● **EXERCISE**: The lines to copy from the data below are those that hold the string "computer".

● **RECORDED INFORMATION**:
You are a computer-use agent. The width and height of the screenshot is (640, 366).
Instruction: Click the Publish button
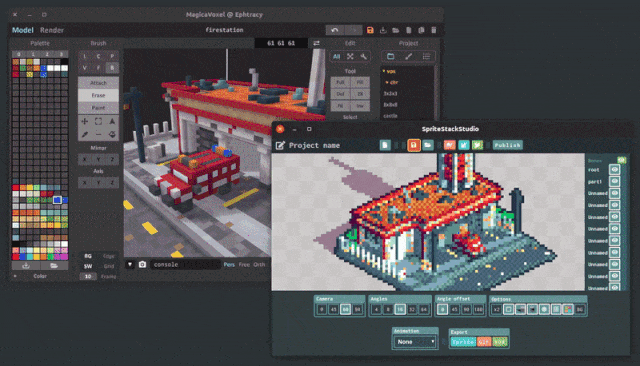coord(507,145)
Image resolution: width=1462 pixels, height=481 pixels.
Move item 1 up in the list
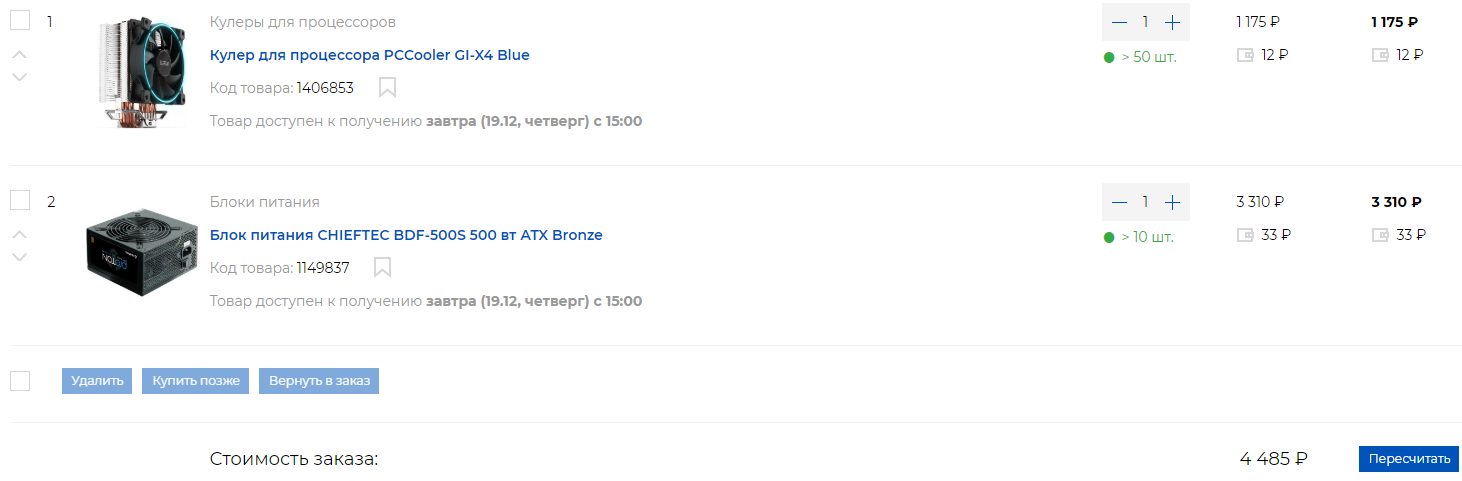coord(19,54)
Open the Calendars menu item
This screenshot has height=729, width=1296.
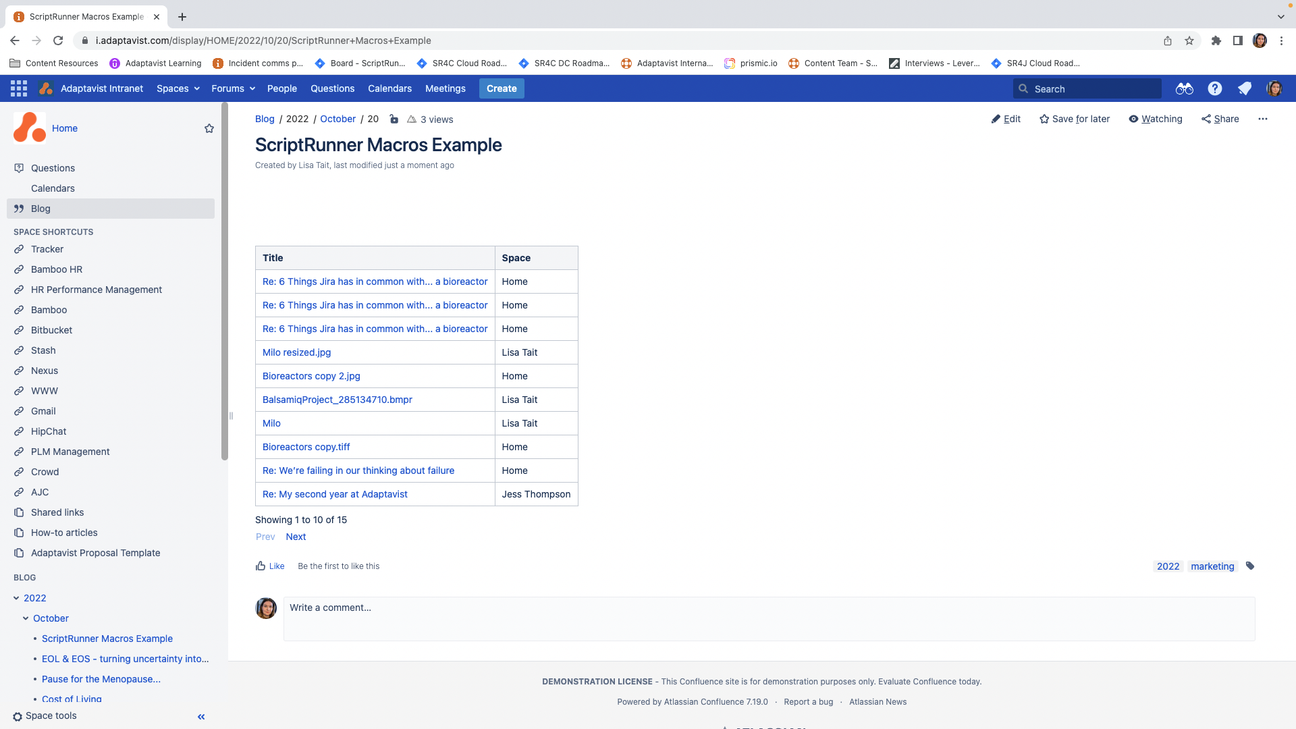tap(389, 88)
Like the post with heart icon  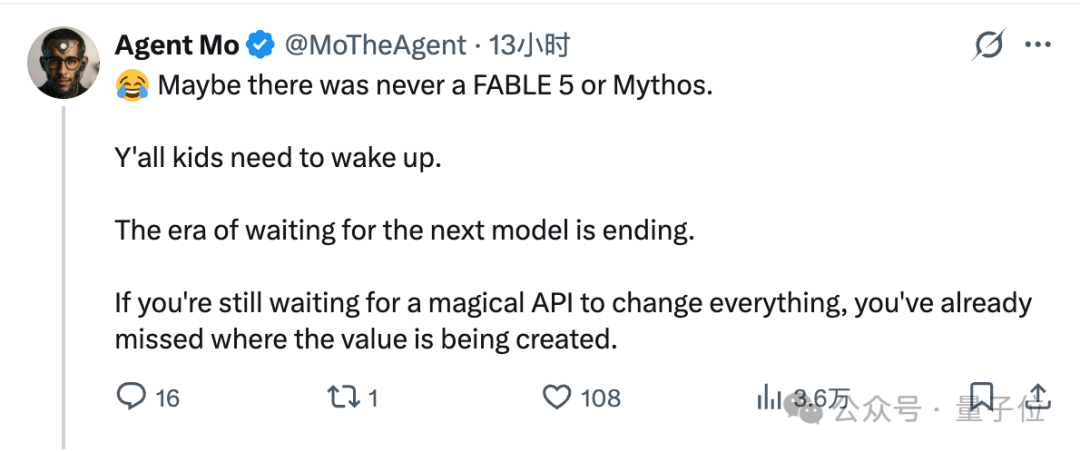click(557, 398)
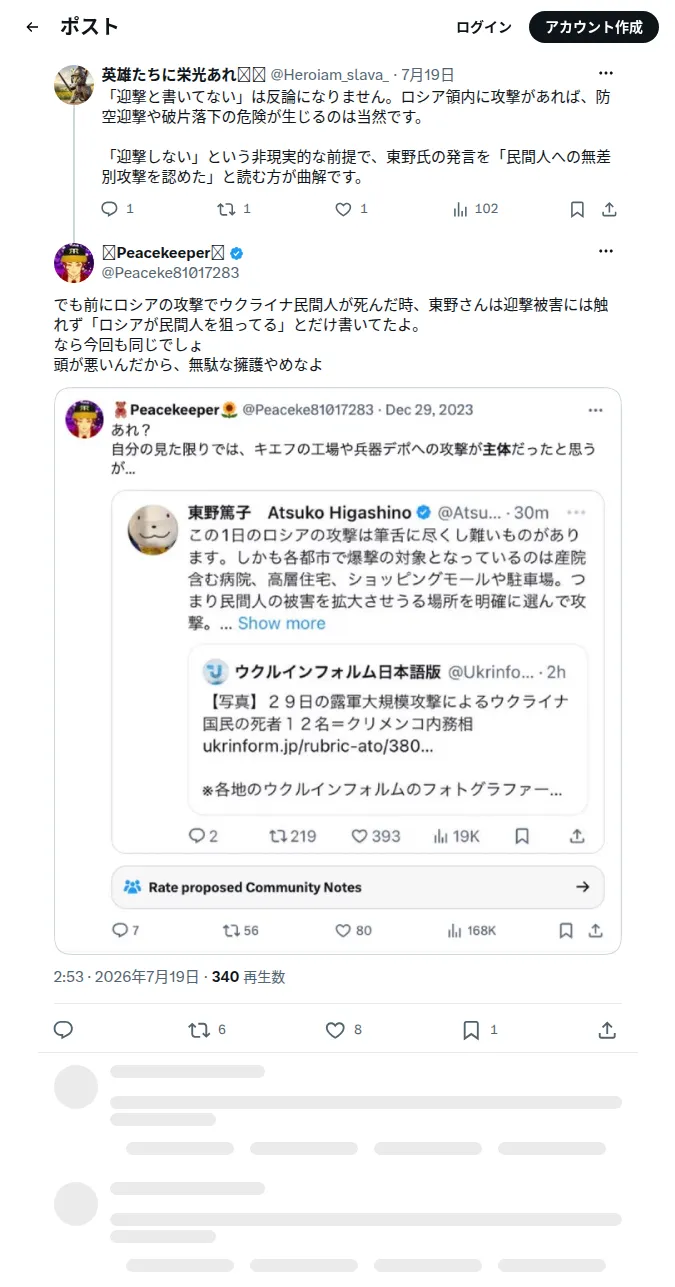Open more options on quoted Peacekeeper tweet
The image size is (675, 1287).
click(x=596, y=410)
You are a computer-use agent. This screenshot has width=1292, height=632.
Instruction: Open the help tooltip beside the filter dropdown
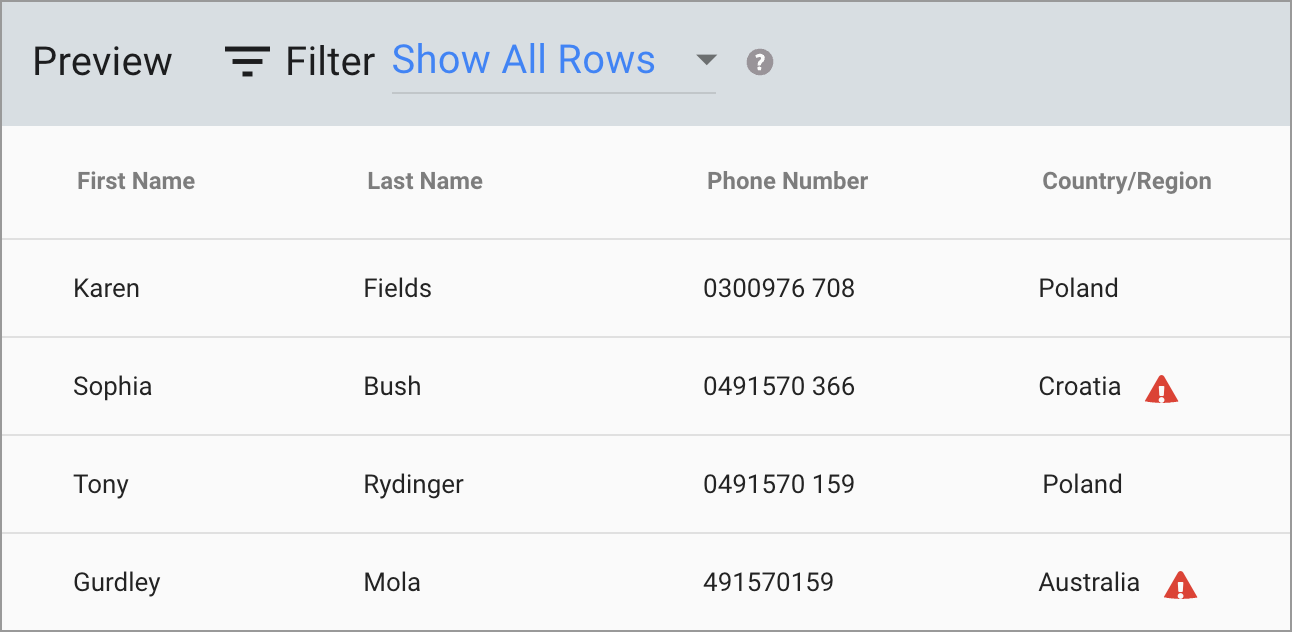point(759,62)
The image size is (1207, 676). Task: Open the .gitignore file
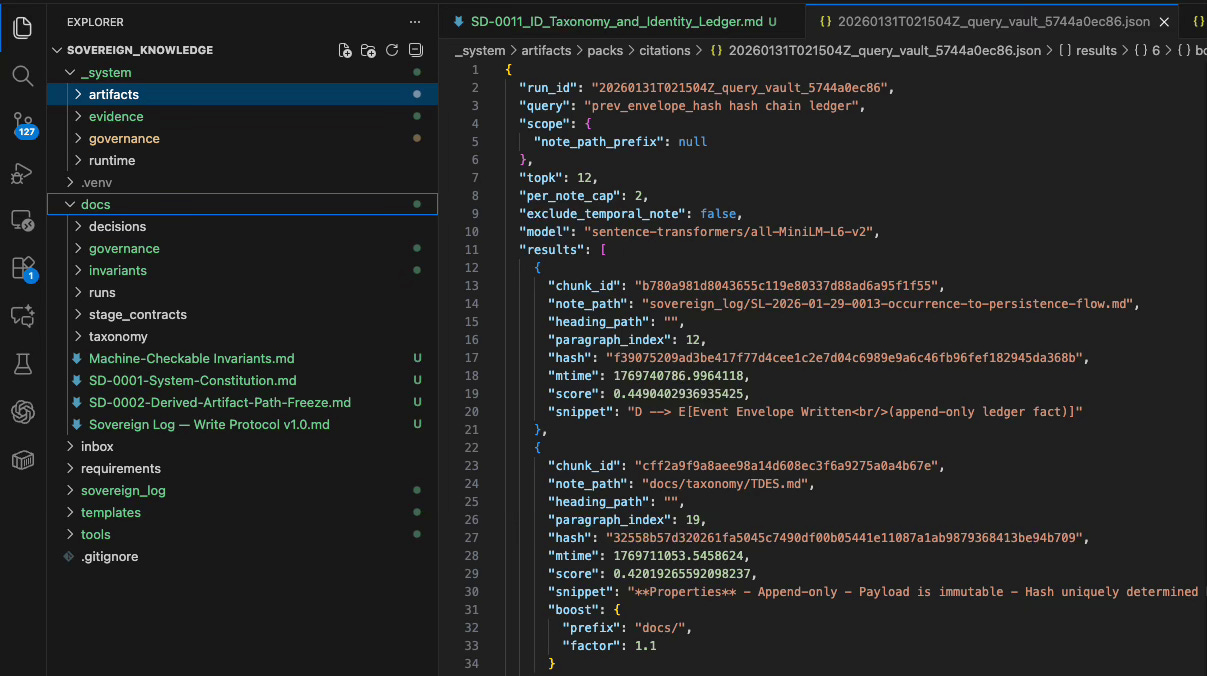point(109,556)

● **TASK ANSWER**:
You are a computer-use agent. The width and height of the screenshot is (640, 366).
You are a computer-use agent. This screenshot has width=1292, height=632.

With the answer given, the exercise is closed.